Write out the records from the start through the line containing "Viewport: 1068px width, 601px", substituting "toggle" for "checkbox" and leaving everything else as it is.

[Records from a data collection]
§

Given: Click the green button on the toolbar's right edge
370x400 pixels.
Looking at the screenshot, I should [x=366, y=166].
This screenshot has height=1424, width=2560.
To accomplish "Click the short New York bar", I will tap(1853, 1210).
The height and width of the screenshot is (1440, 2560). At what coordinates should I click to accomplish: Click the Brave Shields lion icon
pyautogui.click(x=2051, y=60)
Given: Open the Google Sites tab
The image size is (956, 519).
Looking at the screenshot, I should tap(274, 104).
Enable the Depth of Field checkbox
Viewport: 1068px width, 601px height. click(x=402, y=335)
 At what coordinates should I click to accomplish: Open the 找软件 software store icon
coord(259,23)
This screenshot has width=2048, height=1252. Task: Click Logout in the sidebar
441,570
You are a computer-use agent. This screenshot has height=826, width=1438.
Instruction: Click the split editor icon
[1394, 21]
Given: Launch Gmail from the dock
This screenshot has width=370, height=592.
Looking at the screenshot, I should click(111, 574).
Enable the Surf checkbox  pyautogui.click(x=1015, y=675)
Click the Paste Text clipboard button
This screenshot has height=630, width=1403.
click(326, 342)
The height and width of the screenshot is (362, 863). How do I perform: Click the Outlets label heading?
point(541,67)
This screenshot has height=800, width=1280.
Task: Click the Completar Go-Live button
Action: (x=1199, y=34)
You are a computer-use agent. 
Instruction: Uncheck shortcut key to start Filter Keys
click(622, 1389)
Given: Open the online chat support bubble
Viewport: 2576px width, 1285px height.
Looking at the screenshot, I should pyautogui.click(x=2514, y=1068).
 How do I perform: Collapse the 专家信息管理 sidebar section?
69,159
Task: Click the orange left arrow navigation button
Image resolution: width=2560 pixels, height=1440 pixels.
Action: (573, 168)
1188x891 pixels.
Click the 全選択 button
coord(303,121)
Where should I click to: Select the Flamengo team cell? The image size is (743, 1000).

§

### Solution to this problem:
Given: Click the green button on the toolbar's right edge
370x400 pixels.
Looking at the screenshot, I should [x=366, y=166].
This screenshot has height=1424, width=2560.
To accomplish "Click the short New York bar", I will tap(1853, 1210).
The height and width of the screenshot is (1440, 2560). At what coordinates should I click to accomplish: Click the Brave Shields lion icon
pyautogui.click(x=2051, y=60)
Given: Open the Google Sites tab
The image size is (956, 519).
Looking at the screenshot, I should tap(274, 104).
Enable the Depth of Field toggle
Viewport: 1068px width, 601px height. click(x=402, y=335)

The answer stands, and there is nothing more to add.